Böylesi bir süreçte kadın meclisine, kadın hareketine, bütünlüklü olarak HDP’ye düşen; erkek egemenliğine karşı güçlü bir sorgulama, bilinçlenme ve arınma kampanyası başlatmaktır. HDP’nin tüm bileşenleri, genel yönetimi ve kadın meclisi hep beraber, hemen bir kampanya başlatarak; başta bu partiye emek vermiş, gönül vermiş, bedel ödemiş, oy vermiş, gelecek umutlarını bağlamış milyonlarca insana ve tüm kadınlara güven vermelidir. Böyle bir kampanya genel olarak kadına karşı şiddetin önlenmesi konusunda da ciddi bir toplumsal bilinçlenme seferberliğine dönüşebilir.
Kampanyanın birinci ayağı parti içinde “Nerede hata yaptık?” sorusuna cevap aramak olmalıdır. Önce genel merkez yapısında, ardından da tüm il, ilçe ve belde yönetimlerinde, “kadına yaklaşım konulu” eleştiri özeleştiri toplantıları yapılması önemlidir.
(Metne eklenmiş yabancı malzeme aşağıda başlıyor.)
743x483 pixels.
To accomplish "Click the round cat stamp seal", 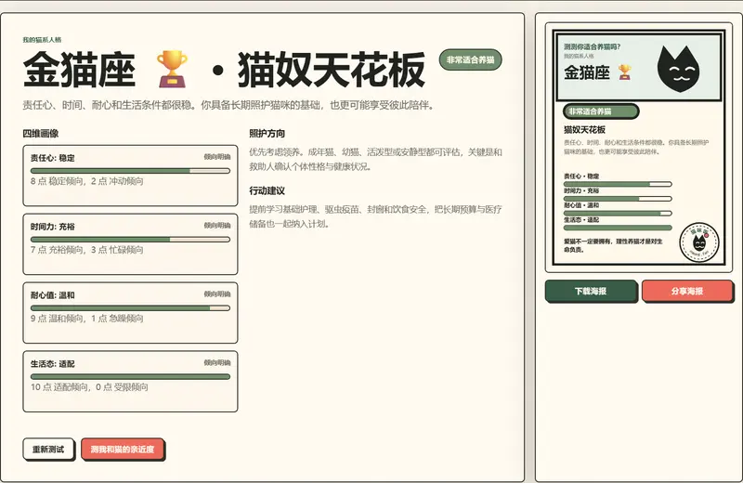I will coord(699,242).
Kendini düzeltmeyen, kimseyi düzeltemez. İçsel sorgulama, kadınlara güven; partili erkeklere doğrultu verecektir.
Ardından kampanyanın toplumsal ayağı örülebilir. Kadına karşı her türlü ayrımcılığın, şiddetin ve baskının lanetlendiği, toplumsal cinsiyet eşitliği politikalarının anlatıldığı halk toplantıları yapılabilir. 25 Kasım Kadına Karşı Şiddetle Mücadele Günü’ne kadar, dalga dalga büyüyen bir bilinçlenme ve cinsiyetçilikten arınma mücadelesi örülebilir.
“Nerede hata yaptık?” sorusu, politik bir sorudur. Bu soru, HDP’nin kadın özgürlük çizgisini güçlendirecek bir sorudur. Doğru sorular sorabilirsek, doğru yanıtlar da bulabiliriz. Hemen aklıma gelen birkaç soruyu şöyle sıralayabilirim:
Erkeklik denilen tarihsel despotizmi çok mu hafife aldık?
Değişim ve dönüşümü bu kadar kolay mı sandık?
Erkeklerin ikiyüzlü yaşamlarının üzerine yeterince gitmedik mi?
Genel siyasal çıkarlar, adım adım kadın özgürlük çizgisini aşındırdı da biz mi fark edemedik?
Kadın yaklaşımını, net duruşunu biraz öteledik mi?
‘Toplumsal ittifaklar’, ‘bileşenler’ derken, erkek zihniyetinin kendilerini yaşatacağı boşluklar mı bıraktık?
Kadına karşı şiddetle mücadeleyi, yaşamlarımızdan uzak, sırf politik bir söylem olarak mı ele aldık?
Parti içi toplantılarda “erkekliği sorgulamayı” gündeme almayı ihmal mi ettik?
Ağzı laf yapan kurnaz erkek tipinin ne kadar tehlikeli olduğunu yeterince bilince çıkartamadık mı? Kadınlar yıllarca “özel alan politiktir” derken; ne demek istediklerini anlamadık mı?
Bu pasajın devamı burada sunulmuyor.